Charles Garrison Harker (December 2, 1837 – June 27, 1864) was a brigadier general in the Union Army during the American Civil War. He was killed in action at the Battle of Kennesaw Mountain in northern Georgia during the Atlanta campaign. Fort Harker in Kansas, an active garrison of the United States Army from 1866 to 1872, was named in his honor. The Charles G. Harker School in the Swedesboro-Woolwich School District, New Jersey, is named in his honor.

==Early life and career==
Harker was born on December 2, 1837, in Swedesboro, New Jersey. As a youth, he worked as a clerk in a retail store owned by U.S. Congressman Nathan T. Stratton. Through the influences of Stratton, Harker received an appointment to the United States Military Academy in West Point, New York. Harker graduated in 1858 with the brevet rank of second lieutenant in the 2nd U.S. Infantry and was assigned to garrison duty at the United States Army post on Governor's Island in New York Harbor. Subsequently, Harker served at outposts in the Oregon and Washington territories.

==Civil War service==
With the outbreak of the Civil War, Harker was assigned to duty in Ohio to help train newly recruited volunteer soldiers. He was promoted to first lieutenant of the 15th U.S. Infantry on May 14, 1861, and then to captain on October 24, 1861. He was subsequently appointed as colonel of the 65th Ohio Infantry, a regiment in the forces of Brig. Gen. Don Carlos Buell. He became the regiment's colonel on November 11, 1861.

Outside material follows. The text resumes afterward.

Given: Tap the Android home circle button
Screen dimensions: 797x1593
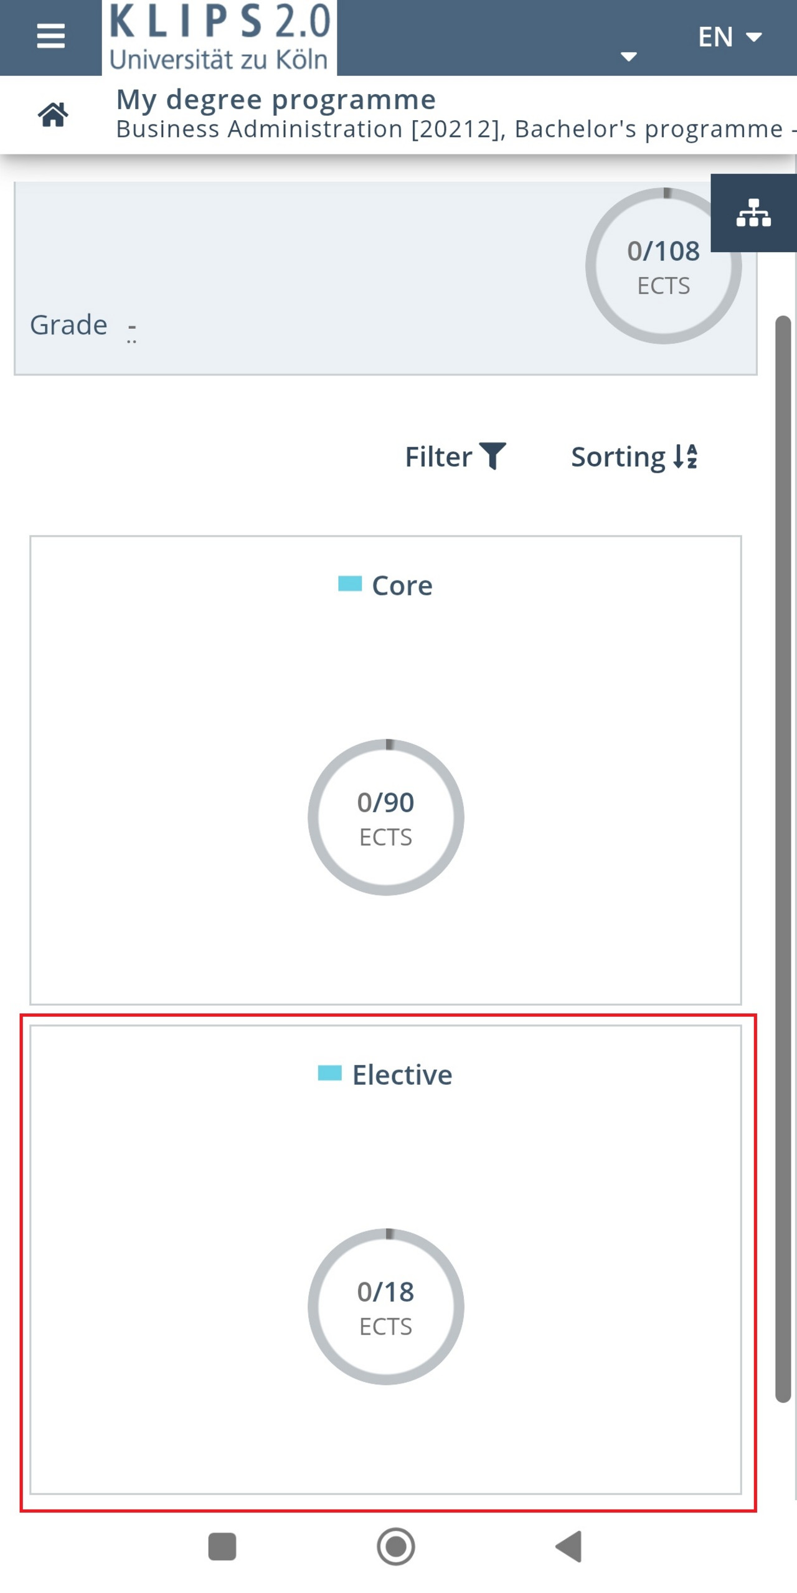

Harker and the 65th OVI participated in the April 1862 Battle of Shiloh, as well as the subsequent Siege of Corinth, Mississippi. In late June, he took over command of the 20th Brigade, 6th Division, Army of the Ohio, replacing James A. Garfield. Later that year, he was involved in the Battle of Perryville in Kentucky. Harker received praise for his significant contributions during the Battle of Stones River at the end of the year while leading the 3rd Brigade, 1st Division, Left Wing of XIV Corps of the Army of the Cumberland.

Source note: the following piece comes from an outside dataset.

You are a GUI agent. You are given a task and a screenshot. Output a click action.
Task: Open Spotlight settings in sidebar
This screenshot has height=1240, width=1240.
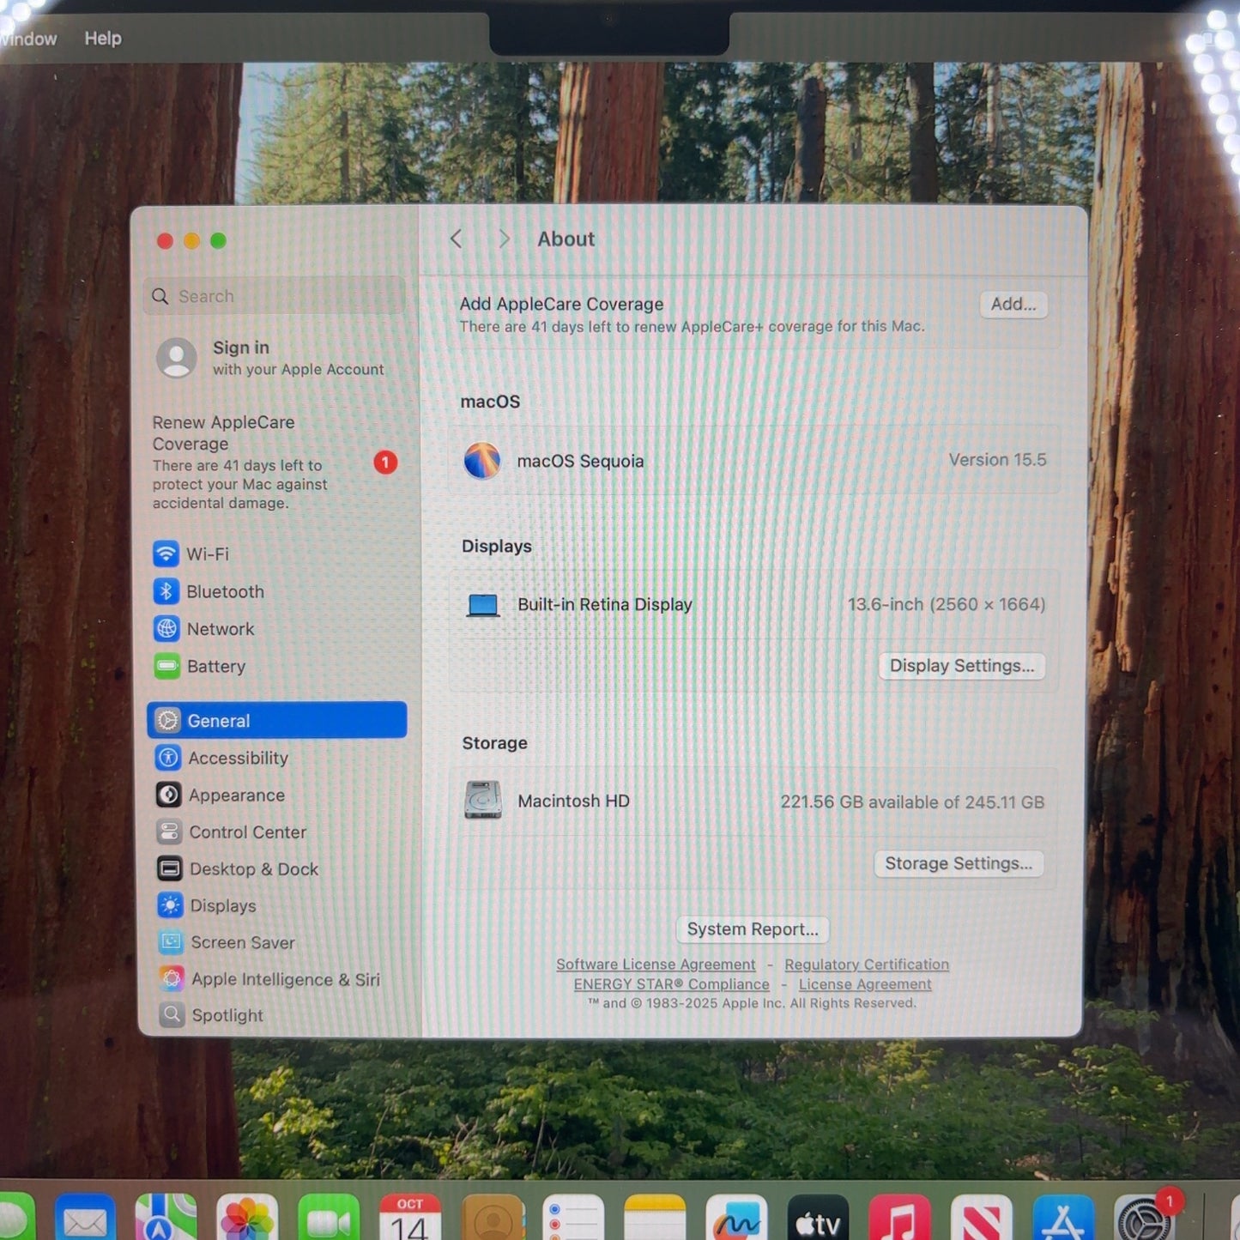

In 1863, he was in command of the 3rd Brigade, 2nd Division, IV Corps, Army of the Cumberland, Military Division of the Mississippi. He again drew the attention of his senior commanders with a determined stand against Confederate attackers during the Battle of Chickamauga in northern Georgia. In recognition of his performance and service, he was promoted to fill an opening as a brigadier general, dating from September 20, 1863. After participating in the fighting around Chattanooga and the assault on Missionary Ridge, he and his men helped relieve Maj. Gen. Ambrose E. Burnside during the Siege of Knoxville.

In mid-1864, as the Atlanta Campaign began, Harker commanded a brigade under Maj. Gen. Oliver O. Howard. On May 7, he successfully held the peak of Rocky Face Ridge despite determined Confederate efforts to dislodge his men. In June William T. Sherman's Union army attempted to displace Confederate troops from their fortifications on Kennesaw Mountain. Harker was shot from his horse and mortally wounded during a failed attack on June 27, 1864. His body was shipped back to his native Swedesboro, New Jersey.

==In popular culture==
Harker is portrayed by Bob Gunton in the 1989 Civil War film, Glory. Unlike the real Harker, who died at 26, for dramatic purposes the film portrays him as an older general who authorizes plunder and corruption among his subordinates. He was also never promoted to Major General, and never served around Charleston.